An AI agent can become another digital actor inside the environment, and its behavior needs to be monitored with the same seriousness applied to any other privileged identity or entity.
Seceon's UEBA capabilities are designed to analyze behavioral patterns across users and entities, establishing a baseline so deviations — like an agent suddenly querying a database it has never touched — stand out immediately. Its aiXDR architecture combines detection, correlation, and response capabilities across identity, endpoint, network, and cloud layers, so a chain of small anomalies can be recognized as one incident instead of several disconnected alerts.
For organizations exploring the next stage of AI-driven attacks, Seceon's research on Defending Against Multi-LLM Orchestrated Cyber Attacks examines how AI-driven campaigns can combine identity compromise, lateral movement, cloud activity, and automated actions into a coordinated attack chain.
What Should Security Teams Do Now?
You don't need to stop using AI agents.
You need to start treating them as security-relevant digital identities.
- Inventory every agent — know what agents exist across your environment, including shadow deployments spun up by individual teams.
- Map permissions to purpose — know exactly what each agent can access, and remove what it doesn't need.
- Monitor real behavior — track what agents actually do, not just what they're authorized to do.
- Correlate across layers — connect agent activity with identity, endpoint, network, and cloud signals to see the full picture.
- Build a response path — have a defined mechanism to isolate or revoke an agent the moment its behavior crosses the line.
FAQ
Are AI agents a cybersecurity risk?
Yes. Their identities, permissions, API access, and autonomous actions create a new security surface that organizations need to actively monitor, not just provision and forget.
How is AI agent security different from traditional AI security?
Traditional AI security often focuses on the model itself — its outputs, bias, or misuse. AI agent security focuses on the agent's identity, permissions, tools, APIs, data access, and the real-world actions it takes on a system's behalf.
What is a non-human identity (NHI) in cybersecurity?
A non-human identity is any credentialed digital actor that isn't a person — service accounts, bots, and increasingly, autonomous AI agents. NHIs typically require lifecycle governance such as provisioning, permission scoping, monitoring, and deprovisioning.
Can AI agents be compromised like user accounts?
Yes. If an attacker gains access to an agent's credentials, API keys, or session tokens, they can potentially use that agent's existing permissions to move through a network — often without triggering alerts designed for human login patterns.
What is prompt injection and why does it matter for agent security?

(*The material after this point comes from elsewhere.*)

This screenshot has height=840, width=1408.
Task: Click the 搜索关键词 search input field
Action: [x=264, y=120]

Prompt injection is when instructions hidden in content an agent processes — an email, a document, or a webpage — manipulate the agent into taking unintended actions. It matters because it can turn a legitimate, authorized agent into an attack vector without necessarily stealing its credentials.
How can Seceon help with AI-driven security?

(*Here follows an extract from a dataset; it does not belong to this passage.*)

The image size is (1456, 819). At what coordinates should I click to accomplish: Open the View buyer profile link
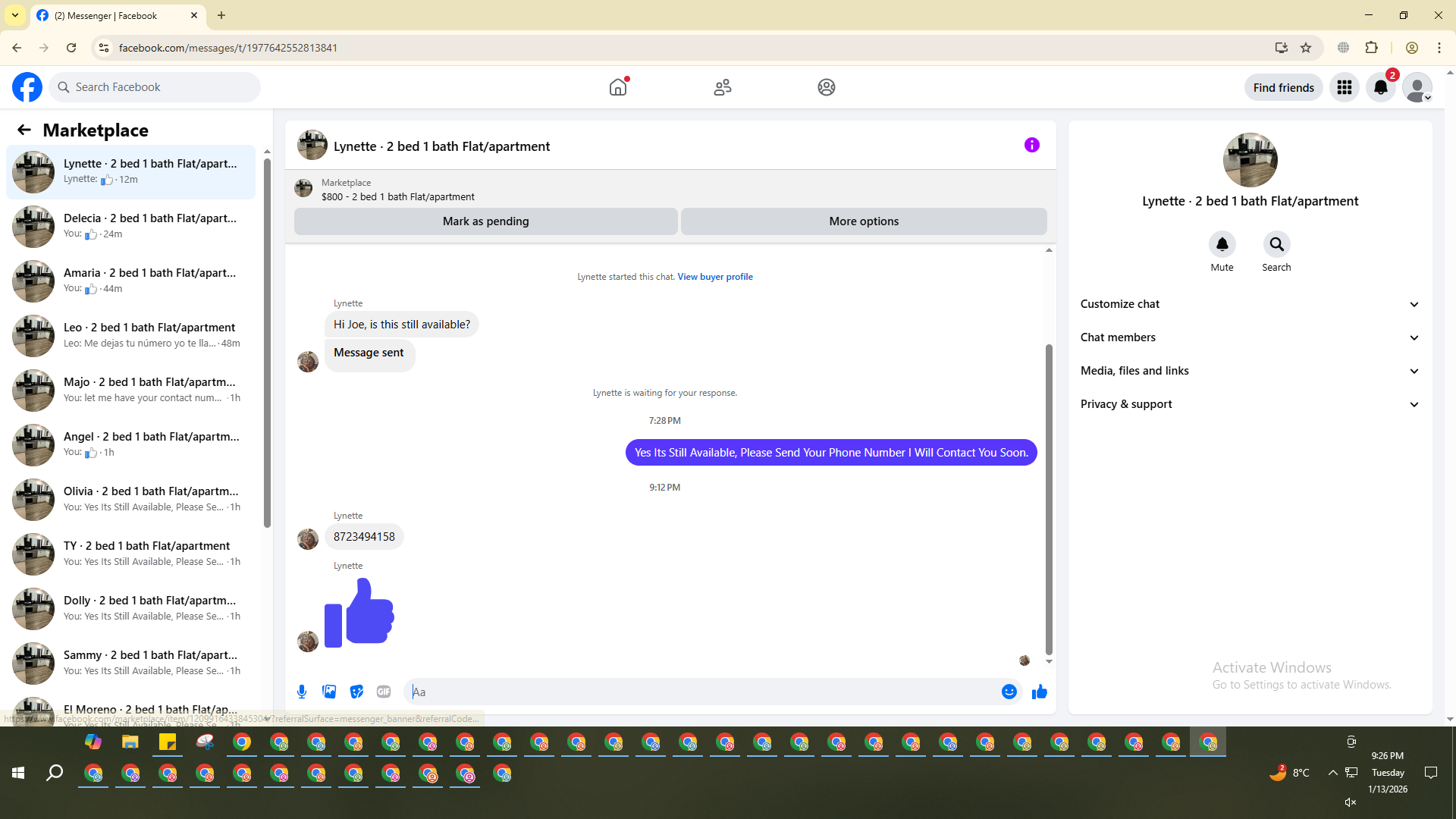pos(714,277)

Seceon connects SIEM, XDR, SOAR, UEBA, threat intelligence, and AI/ML-driven analytics to correlate activity across identity, endpoint, network, and cloud layers, supporting faster detection and response for both human and AI-agent activity.
Should AI agents be monitored like human users?
They should be treated as distinct digital actors with controlled identities, scoped permissions, and continuous behavioral monitoring — following the same governance discipline as privileged human accounts, adapted for machine-speed behavior.
How do I start securing AI agents in my organization?
Start with a full inventory of active agents, audit their permissions against actual need, and deploy behavioral monitoring that can flag anomalies in real time. A unified platform approach — rather than siloed point tools — makes it easier to correlate agent activity with the rest of your security telemetry.
Because the next major security identity may not belong to an employee.
It may belong to an AI agent.
And if your SOC can't see what that agent is doing, you may already have a blind spot.